The governor’s latest ad has been denounced as inaccurate by several local political analysts. Among other charges, Rauner’s ad claims that Ives is a “lackey” of Illinois’ speaker of the house, Michael Madigan, a prominent Democrat who has been a party leader on the left for decades.
Rauner’s attempts to fend off Ives’s conservative challenge have largely centered around this theme, repeatedly calling the state legislator “Madigan’s Favorite Republican,” despite the fact that Rauner’s policies as governor have hewn much more closely to the Democratic party than anything Ives has proposed or supported.
As Chicago Tribune columnist Eric Zorn noted earlier this week, media commentators have called the governor’s latest attack ad “the most inaccurate” and “perhaps the most ludicrous” of the campaign season, as well as “a lie, wrapped in a prevarication, enveloped with deception, packaged in falsehood and bound up with a fabrication.”
Zorn’s column goes on to explain the specific instances of dishonesty compiled in Rauner’s latest ad, all of which involve taking Ives’s remarks out of context or misrepresenting legislation she has supported at the state Capitol. Here is one example that Zorn uses to illustrate the unfairness of Rauner’s attacks:
Claim: “Ives even defends Madigan.”
The commercial cuts to a video clip of Ives saying, “I don’t think that’s any way to deal with the powerful speaker of the House, Mike Madigan,” during a joint interview with Rauner at the Tribune Editorial Board.
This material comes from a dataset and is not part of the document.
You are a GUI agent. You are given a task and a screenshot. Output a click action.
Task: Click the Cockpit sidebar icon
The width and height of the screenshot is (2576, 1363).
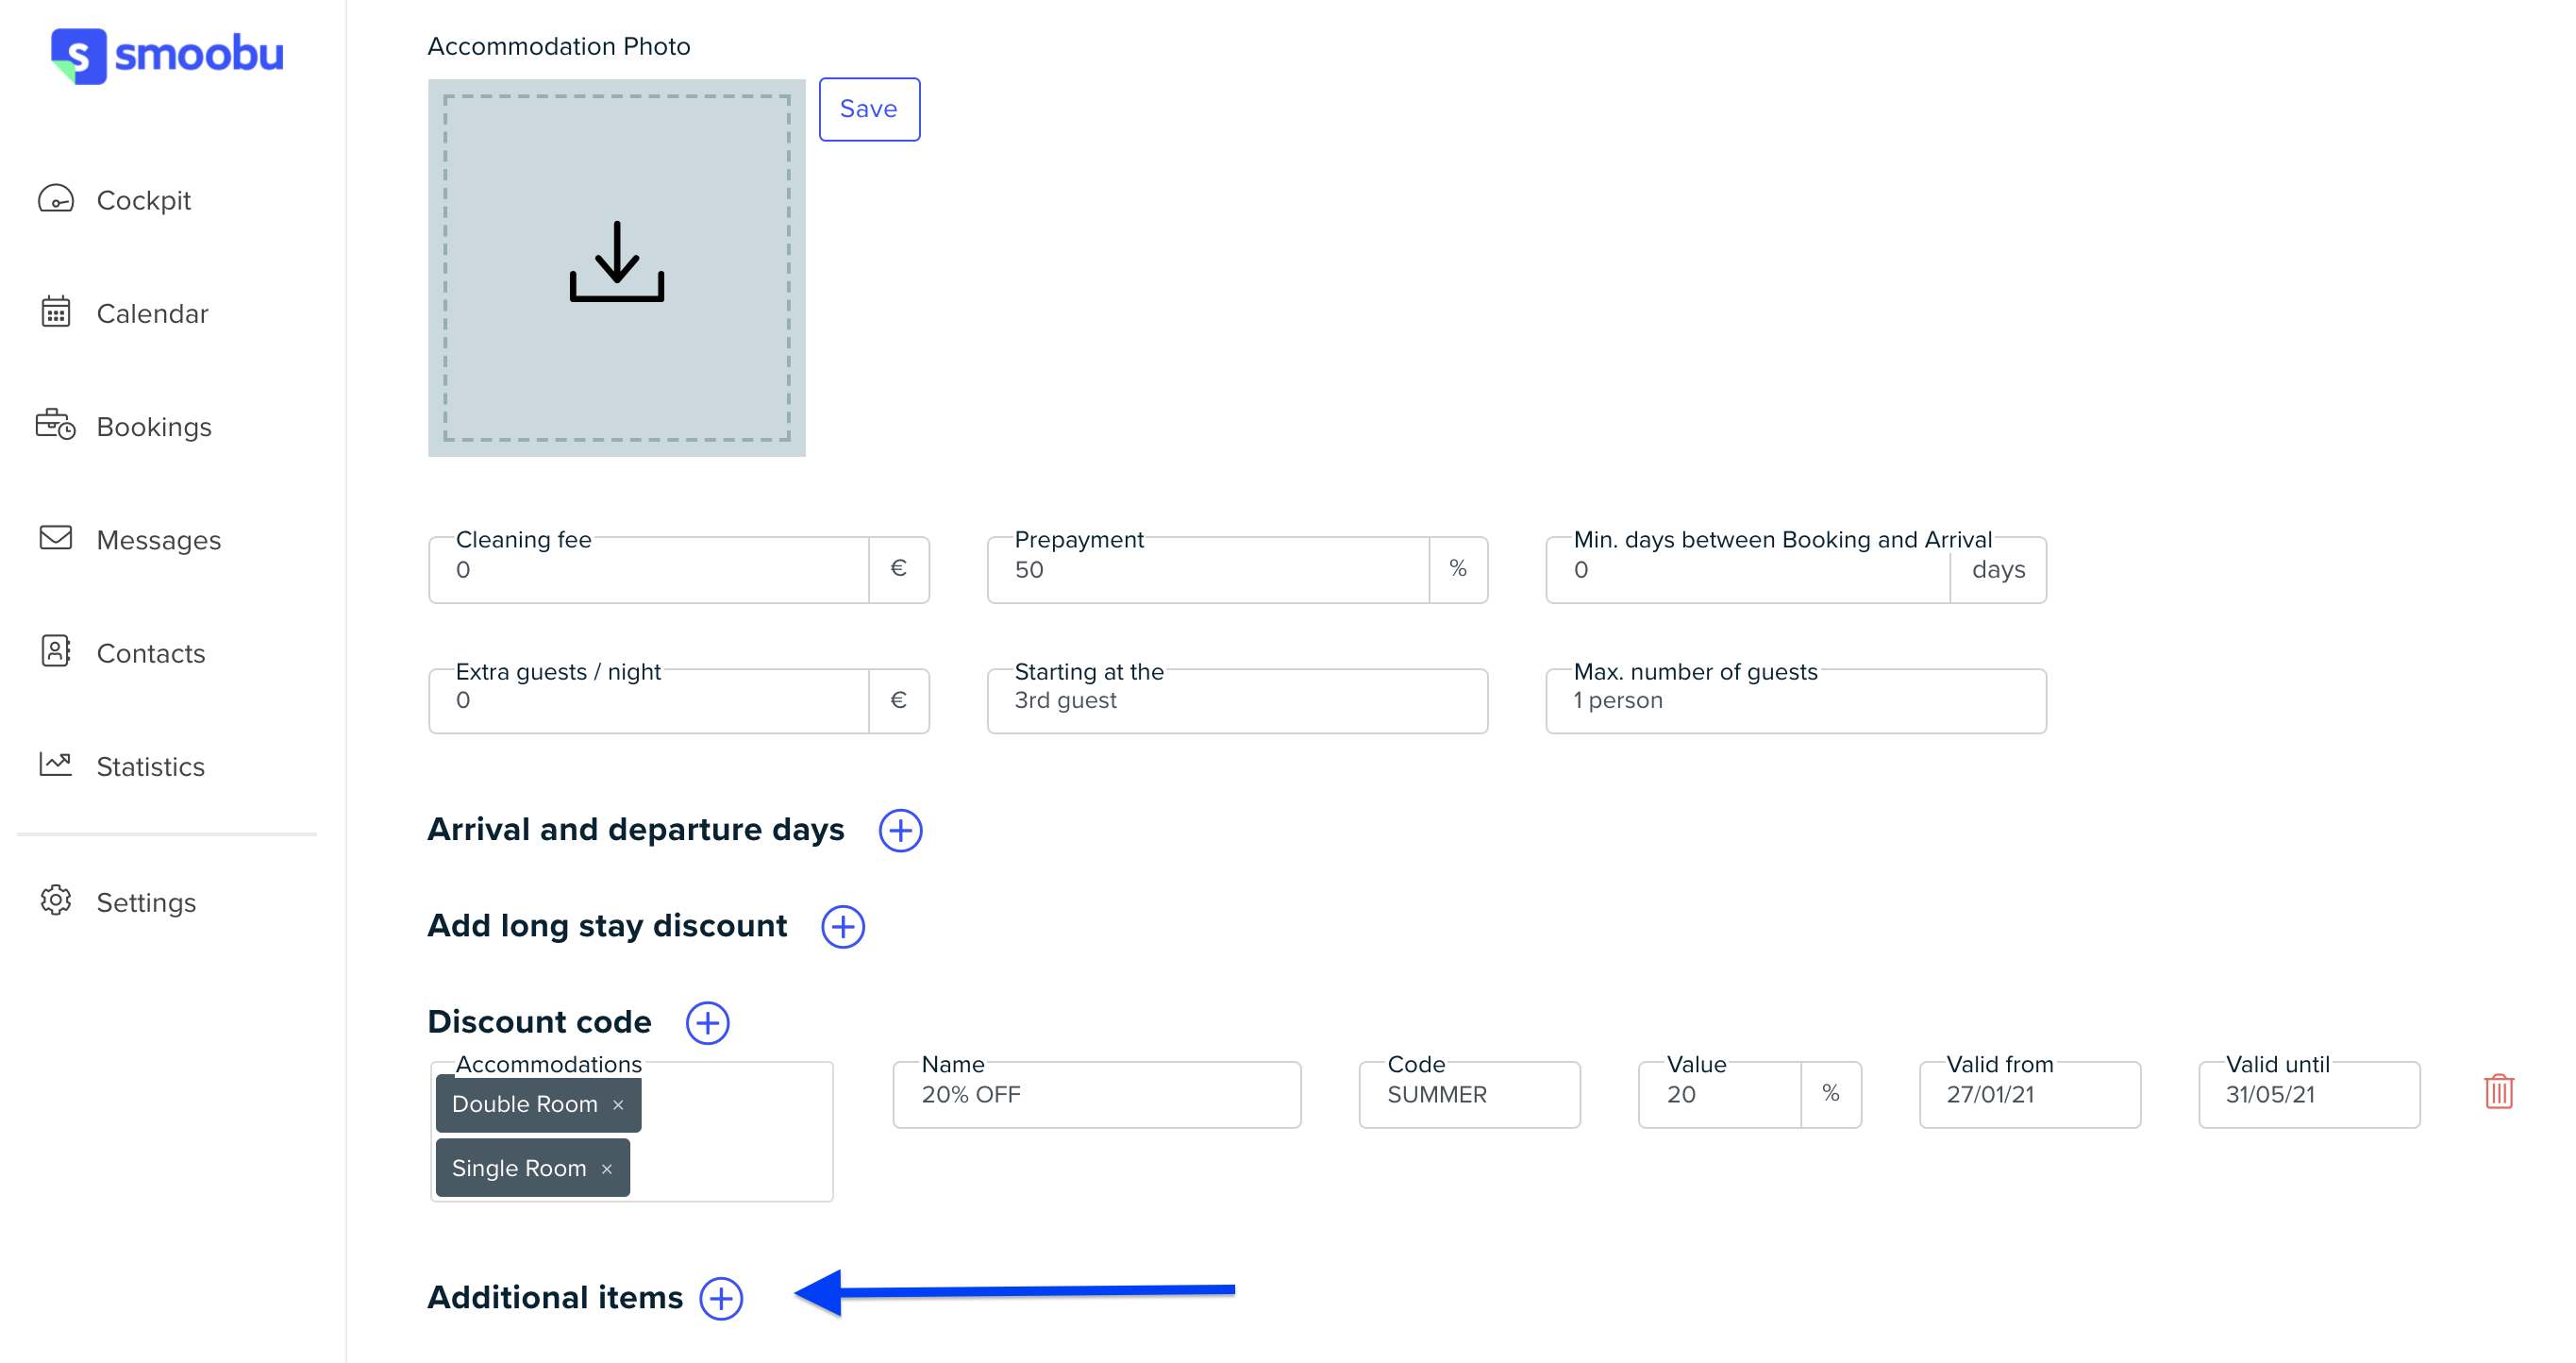57,199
A different Rauner commercial, one that calls Ives “another Madigan lackey,” shows a clip from that same session in which Ives says Rauner is “picking on Mike Madigan again.”
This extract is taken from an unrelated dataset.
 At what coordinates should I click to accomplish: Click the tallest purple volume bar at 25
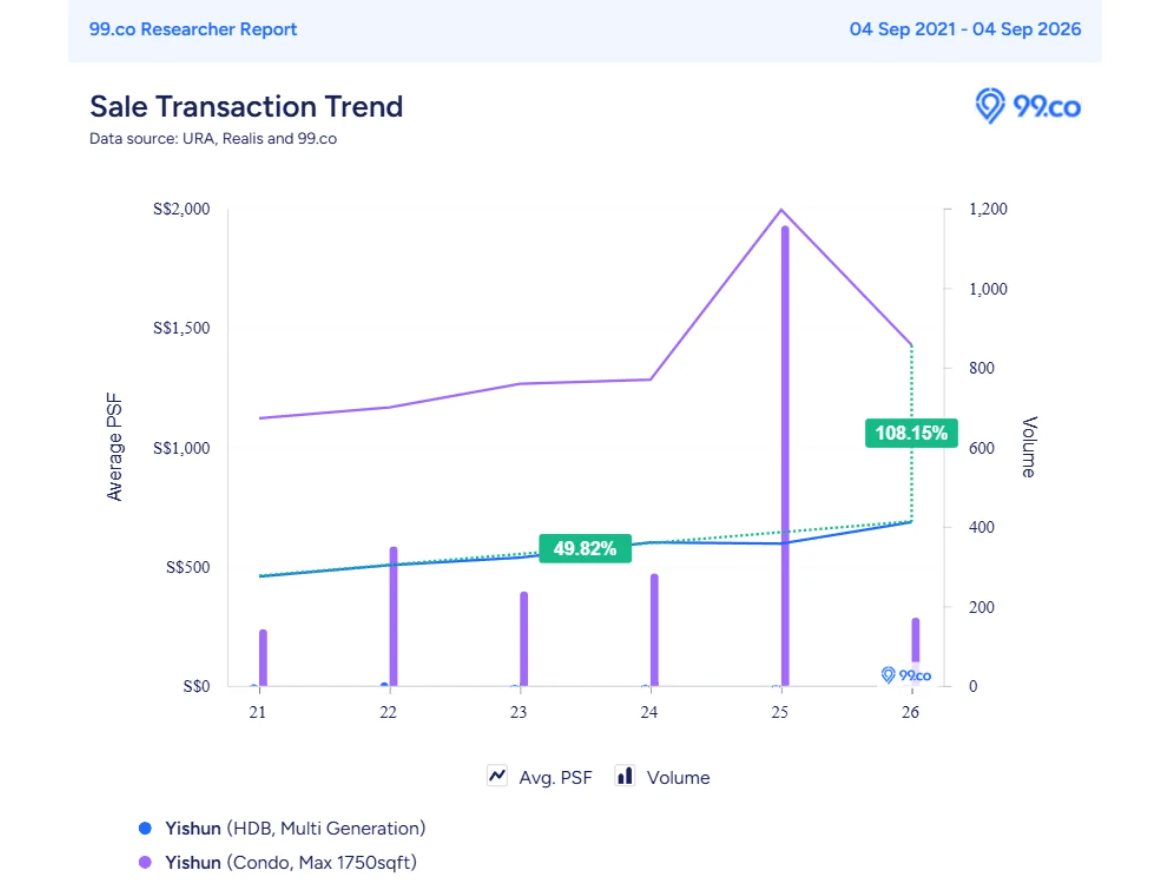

Truth: Ives was not defending Madigan in these clips but criticizing Rauner’s intemperate, immature and highly unsuccessful attempts to browbeat Madigan into submission by calling him names. Rauner’s 3½-year record of failure and futility — an unblemished 0-for-44 on his “turnaround agenda” goals — shows that he has no idea how to deal with Democratic majorities in the General Assembly and that re-electing him promises more of the same.